The vibration is influenced by the force of gravity

Researchers see large-scale vibrations of space-time as the cause of the mysterious dark energy

Gravitational waves

Cardiff (Great Britain) - According to a British researcher, gravitational waves produced during the Big Bang with wavelengths as large as the entire universe are the cause of two previously puzzling cosmological phenomena. The vibrations of space-time could both simulate the acceleration of the expansion of the universe and cause the asymmetry in the cosmic background radiation, writes the astrophysicist. His technical article is published online on the scientific document server "arXiv" and was therefore not examined in a peer-review process.

The universe has been expanding since it was formed 13.7 billion years ago. Gravity should slow down cosmic expansion. But in the 1990s, observations of distant exploding stars - so-called supernovae - showed that, on the contrary, the expansion was actually accelerating. The cosmologists postulated a mysterious dark energy as the cause of this acceleration. What it is really about has so far remained completely unclear - a kind of tension in space, perhaps, or an exotic, previously unknown form of matter.

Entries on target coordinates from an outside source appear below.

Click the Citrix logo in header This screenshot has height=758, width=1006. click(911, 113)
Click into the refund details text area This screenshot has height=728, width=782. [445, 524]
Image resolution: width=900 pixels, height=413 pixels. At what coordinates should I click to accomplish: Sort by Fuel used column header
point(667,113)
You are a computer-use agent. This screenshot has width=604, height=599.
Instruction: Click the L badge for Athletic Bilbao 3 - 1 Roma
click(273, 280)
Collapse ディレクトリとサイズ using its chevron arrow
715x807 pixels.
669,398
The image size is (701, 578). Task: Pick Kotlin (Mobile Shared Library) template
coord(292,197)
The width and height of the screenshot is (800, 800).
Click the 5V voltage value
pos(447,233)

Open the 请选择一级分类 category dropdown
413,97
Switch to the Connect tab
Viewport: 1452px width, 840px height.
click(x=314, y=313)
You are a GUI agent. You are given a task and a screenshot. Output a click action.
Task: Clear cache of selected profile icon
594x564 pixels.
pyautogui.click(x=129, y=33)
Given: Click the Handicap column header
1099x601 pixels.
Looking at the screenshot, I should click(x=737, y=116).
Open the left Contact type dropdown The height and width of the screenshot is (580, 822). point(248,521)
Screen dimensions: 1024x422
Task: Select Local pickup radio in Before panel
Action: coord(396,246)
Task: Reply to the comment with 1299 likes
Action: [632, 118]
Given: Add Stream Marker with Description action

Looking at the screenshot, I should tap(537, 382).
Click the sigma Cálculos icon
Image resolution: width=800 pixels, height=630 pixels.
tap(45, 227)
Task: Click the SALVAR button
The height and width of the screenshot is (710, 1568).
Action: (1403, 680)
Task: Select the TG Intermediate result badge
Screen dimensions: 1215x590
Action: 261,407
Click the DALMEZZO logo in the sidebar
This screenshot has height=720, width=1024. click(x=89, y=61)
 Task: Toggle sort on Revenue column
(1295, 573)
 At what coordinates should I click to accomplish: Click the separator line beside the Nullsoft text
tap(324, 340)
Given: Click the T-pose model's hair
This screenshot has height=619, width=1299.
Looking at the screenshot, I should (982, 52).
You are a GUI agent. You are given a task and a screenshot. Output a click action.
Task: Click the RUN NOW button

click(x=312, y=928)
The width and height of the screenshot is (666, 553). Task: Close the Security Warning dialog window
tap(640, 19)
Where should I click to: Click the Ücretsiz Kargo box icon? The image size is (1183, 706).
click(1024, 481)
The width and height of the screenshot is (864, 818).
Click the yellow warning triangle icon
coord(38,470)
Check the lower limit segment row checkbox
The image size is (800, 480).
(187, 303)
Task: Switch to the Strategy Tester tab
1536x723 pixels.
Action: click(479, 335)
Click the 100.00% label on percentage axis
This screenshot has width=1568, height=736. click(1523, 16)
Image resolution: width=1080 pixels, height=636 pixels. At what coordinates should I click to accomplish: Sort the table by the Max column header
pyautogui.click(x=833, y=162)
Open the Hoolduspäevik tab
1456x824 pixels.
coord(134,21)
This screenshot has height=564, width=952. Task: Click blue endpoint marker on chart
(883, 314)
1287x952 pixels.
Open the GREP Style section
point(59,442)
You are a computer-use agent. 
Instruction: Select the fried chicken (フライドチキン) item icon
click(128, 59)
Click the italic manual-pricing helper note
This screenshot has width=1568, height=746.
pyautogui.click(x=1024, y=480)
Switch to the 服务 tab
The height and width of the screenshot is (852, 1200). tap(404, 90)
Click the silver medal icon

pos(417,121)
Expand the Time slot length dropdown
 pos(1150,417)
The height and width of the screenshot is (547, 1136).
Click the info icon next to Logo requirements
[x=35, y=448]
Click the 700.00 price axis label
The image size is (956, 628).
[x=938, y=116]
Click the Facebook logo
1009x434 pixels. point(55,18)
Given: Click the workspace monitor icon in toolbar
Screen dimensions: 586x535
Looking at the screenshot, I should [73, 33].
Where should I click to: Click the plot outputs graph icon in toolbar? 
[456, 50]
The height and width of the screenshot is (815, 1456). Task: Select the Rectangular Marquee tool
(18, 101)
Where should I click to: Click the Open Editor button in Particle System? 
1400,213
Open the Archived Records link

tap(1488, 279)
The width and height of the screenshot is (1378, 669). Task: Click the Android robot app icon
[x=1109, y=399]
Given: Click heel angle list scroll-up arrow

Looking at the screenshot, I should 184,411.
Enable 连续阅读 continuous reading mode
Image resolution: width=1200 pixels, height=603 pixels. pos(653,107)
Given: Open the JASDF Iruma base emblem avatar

"Strong, large-scale gravitational waves can explain cosmic acceleration in the context of general relativity without having to resort to exotic concepts," explains Edmund Schluessel from Cardiff University. Astronomers have long assumed that the Big Bang, the explosive formation of the cosmos, also produced gravitational waves. So far, however, they have only considered spacetime oscillations whose wavelengths are significantly smaller than the diameter of the visible universe.

Schluessel now shows the effects of gravitational waves whose wavelengths are more than ten billion light years and are of the same size as the visible cosmos. The vibrations of space-time can influence the radiation of distant supernovae in such a way that an increase in expansion is simulated. Even more: The gravitational waves can also lead to the cosmic background radiation, a kind of radiation echo of the Big Bang, not being distributed symmetrically over the sky.

Schluessel's thesis not only explains two cosmological phenomena within the framework of standard physics, it also makes an observable prediction: The apparent acceleration of cosmic expansion should be direction-dependent, i.e. greater on one half of the sky than on the other. In fact, two Chinese researchers recently found evidence of such an asymmetrical acceleration in the data from 557 distant supernovae. These observations have yet to be independently confirmed by other astronomers.